Jeśli
PiS polegnie na wojnie z Kościołem to nie będę go żałował. Uznam, że sam sobie
jest winien i zasłużył na to, co go spotkało. Bo iść na wojnę z Kościołem to
oczywista głupota i jeśli PiS na nią pójdzie, popełni powodowany tą oczywistą
głupotą akt samobójczy. Jeśli na nią pójdzie… W tym rzecz właśnie.
Myślę,
że skoro wie to pan Roman Giertych, wiedza to też doskonale co niektórzy w
PiS-ie. Wszak jeśli się spojrzy na finał politycznej kariery Giertycha i jego
partii, trudno zaprzeczyć, że jest w PiS-ie paru gości co najmniej tak łebskich
jak pan Roman. I oni też zauważą (zauważyli), że wyprawy w kierunku, który
wskazuje pan mecenas mogą się nieładnie skończyć. Mocne zdystansowanie się od jakichkolwiek
a szczególnie od nieprzychylnych reakcji na słowa arcybiskupa Michalika
pokazuje, że chyba zauważyli. I choć tu i tam mocno starano się ten konflikt
zaognić, niewiele z tego wyszło.
Ci,
którym jednak mocno na tym, by PiS na tę wojnę poszedł i na niej poległ mogą
oczywiście zauważyć, że to niekoniecznie PiS musi iść na wojnę. Oczywiście szanowni,
może jeszcze iść Kościół. Tylko po co miałby iść na to poza zaspokojeniem
waszego chciejstwa?
+++
DO ZROBIENIA
• A. Odpowiedz krótko na pytania do tekstu o PiS-ie i Kościele:
(i) Jakim aktem byłoby według tekstu pójście PiS na wojnę z Kościołem?
(ii) Reakcje na czyje słowa są wymienione w tekście?
(iii) Kto poza PiS-em mógłby według tekstu iść na tę wojnę?
• B. Dopisz dalszy ciąg tekstu o PiS-ie i Kościele, zaczynając zaraz po jego ostatnim zdaniu.
Poniższy materiał pochodzi z innego źródła niż tekst.

(Dane o położeniu słów i elementów)
+++
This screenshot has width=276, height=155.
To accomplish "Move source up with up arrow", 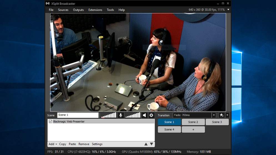I will click(146, 144).
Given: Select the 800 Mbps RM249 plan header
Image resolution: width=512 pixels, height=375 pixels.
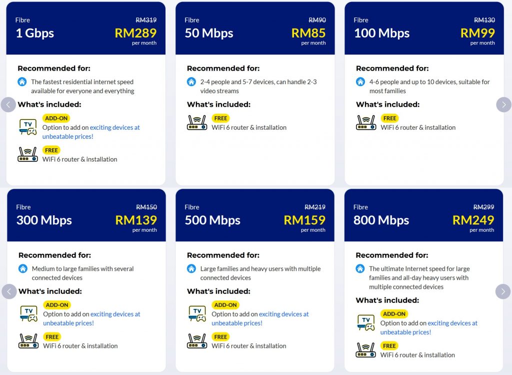Looking at the screenshot, I should 424,215.
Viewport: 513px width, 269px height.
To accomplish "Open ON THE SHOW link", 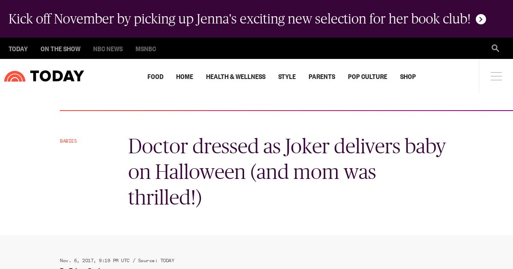I will coord(60,49).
+++
ODPOWIEDZI
• A.
(i) Aktem samobójczym.
(ii) Na słowa arcybiskupa Michalika.
(iii) Kościół.

• B.
Ktoś
powie, że mógłby, niejako przypadkiem wdać się w taka wojnę w ramach zwijania
swoich przyczółków w polityce. Wszak niektórzy spekulują, że ostatnie
wydarzenia i słowa mogą świadczyć o tym właśnie, że Kościół zamierza wycofać
się z tak czynnego udziału w życiu politycznym. Nie jestem przekonany ale nawet
jeśli, zrywanie więzów z tymi, z którymi Kościół jest związany lub jest przez różnych
wiązany byłoby bez sensu. Czy więc Kościół postawi na status quo czy też
faktycznie porzuci jakąkolwiek polityczną aktywność, w polityce obecny i tak
będzie. Albo jako podmiot albo jej przedmiot. I akurat w najmniejszym stopniu
za sprawą PiS. To zaś sprawia, że bezwzględnie potrzebował będzie tych wspomnianych
przeze mnie „przyczółków”. Rezygnacja z nich byłaby co najmniej nierozsądna.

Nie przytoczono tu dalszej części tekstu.